Our results confirm that mind-wandering increases in frequency over time during task performance, implicating mind-wandering in characteristic within-task psychological changes, such as increasing boredom and patterns of worsening behavioral performance with time-on-task.
Incentives
CEO bonuses have a small positive predictive effect on next year's ROA but have no effect on either next year's market-to-book value (Tobin's Q) or stock return.
Stock options have no effect on next year's ROA or any market-related metrics.
Too few studies exist to test other time lags or incentive effects on other outcomes.

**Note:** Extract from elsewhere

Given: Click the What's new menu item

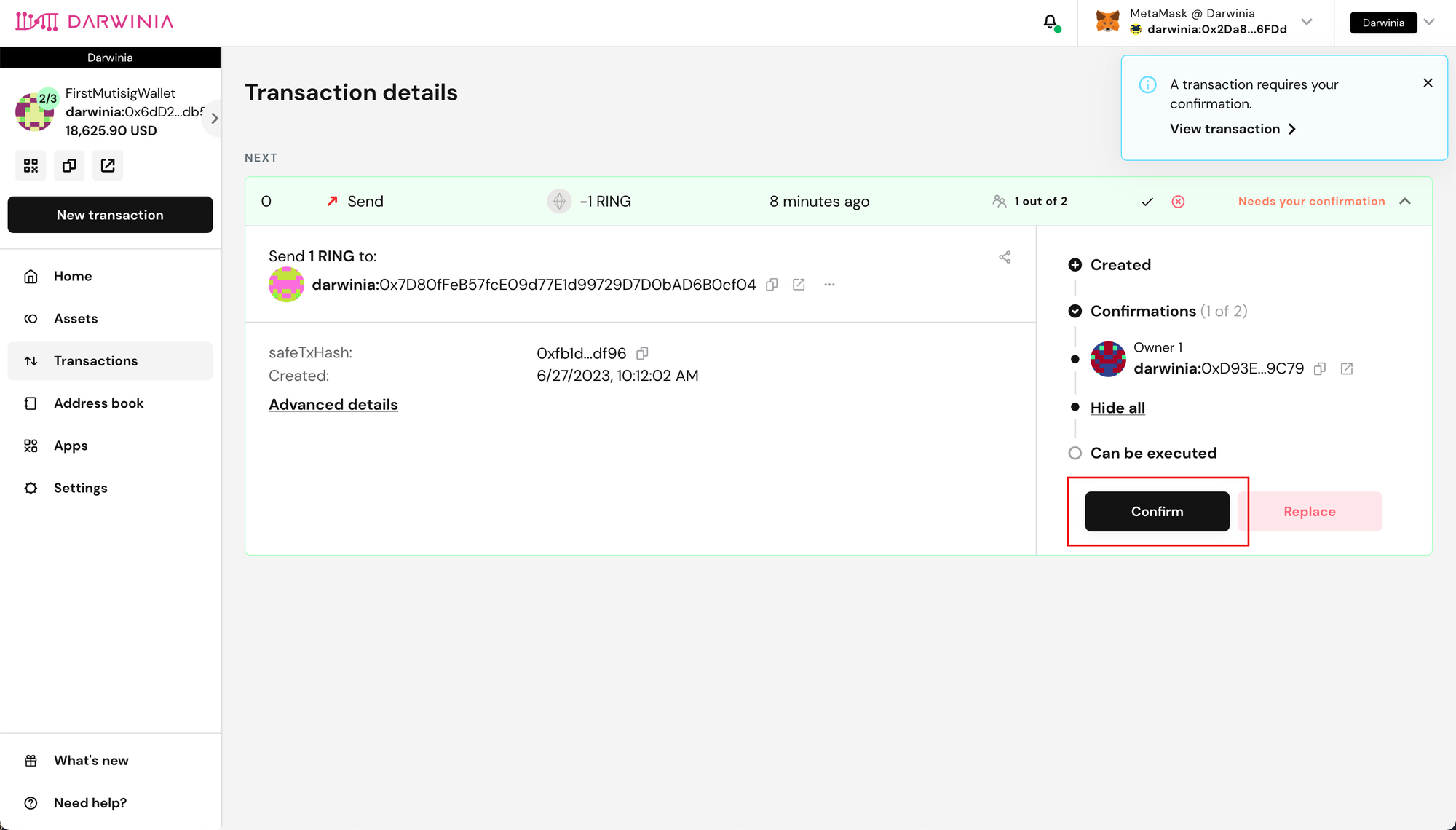Looking at the screenshot, I should [x=91, y=761].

CEO financial incentives have no effect on financial restatement.
CEO financial incentives are unrelated to subsequent financial restatement.
Hiring
Job Seekers Brave AI Bots, Interviewing Nightmares in Tougher Labor Market (Bloomberg)
From puzzling personality tests to group interviews that feel like a reality dating show, hiring rites have taken a surreal turn.
[A] personality test made the rounds online for using a blue avatar named Ash to ask the questions, which observers found both comical and bizarre. Paradox.ai, which created the test, said the assessment is scientifically validated, and the avatar was chosen to be inclusive to all demographics.
To deal with a higher volume of applications, some employers are trying to get through early interviews faster by avoiding real-life conversations altogether. Instead, they’re asking candidates to just record their answers to a series of prompts. In some cases, AI bots first screen videos before they go on to recruiters.
Remember, none of this works. We know what does, structured interviews and Job Knowledge Tests.
Or Maybe We Just Get Them To Play Civ 6
Good gamers, good managers? A proof-of-concept study with Sid Meier’s Civilization
Using the strategy game Civilization, this proof-of-concept study explores if strategy video games are indicative of managerial skills and, if so, of what managerial skills. Under controlled laboratory conditions, we asked forty business students to play the Civilization game and to participate in a series of assessment exercises. We find that students who had high scores in the game had better skills related to problem-solving and organizing and planning than the students who had low scores.
For the record, performance in first-person-shooters like Battlefield, Destiny, and Fortnite don't show the same pattern.